JPMorgan Chase & Co. is increasingly focused on creating seamless customer experiences and enhancing product offerings amid intense competition from fintechs, and it remains on the lookout acquisitions that can help it, according to one of its top consumer banking executives.
"Some fintechs have done a very, very good job of identifying gaps in products or services for particular customer segments, creating beautiful customer experiences, super-easy and intuitive, and earning the right from there to expand," Marianne Lake, the bank's co-head of consumer and community banking, said at an investor conference Sept. 14. "If we have gaps, we need to fill them, and we're working on it."
JPMorgan Chase has extended into this year a string of acquisitions that have ranged across its operations. In the consumer business, those deals have included the purchase of the company that owns the Zagat restaurant guide, a stake in a Brazilian digital bank, and a British robo-adviser to boost its initiative to enter the retail market in the U.K.
Across the company, "we would look to build or partner or buy anything that can meaningfully accelerate our ability to deliver strategically important products or capabilities to our core customers," Lake said.

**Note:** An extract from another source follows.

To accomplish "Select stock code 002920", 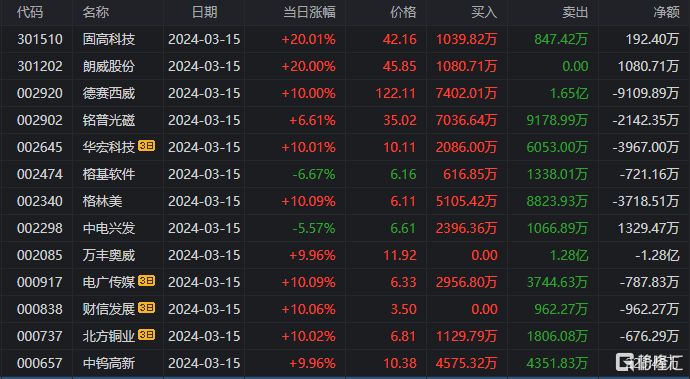I will [40, 93].
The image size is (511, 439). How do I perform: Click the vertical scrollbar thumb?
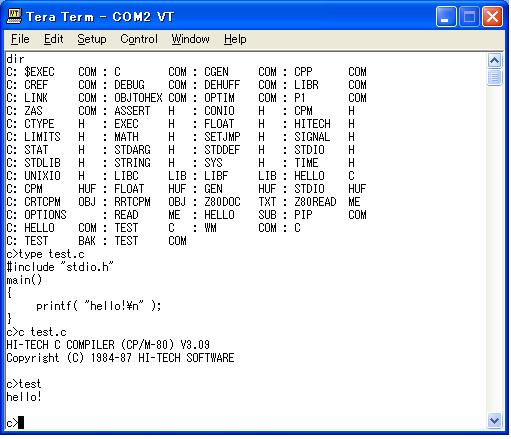point(494,77)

Lake said she believes JPMorgan Chase has a strong position in the fintech realm, and described an evolution in the fintech phenomenon over the last few years from one where fintechs posed a "significant competitive threat, to fintechs looking to partner up, to a bit of both."
"There are obviously those that have grown and expanded and created a broader ecosystem, but still they are partnering up to add broader sets of capabilities and to get broader distribution. And we do have, I think, advantages in that space," she said.
Lake situated the recent spate of deals and partnerships involving buy-now, pay-later companies as a part of that dynamic.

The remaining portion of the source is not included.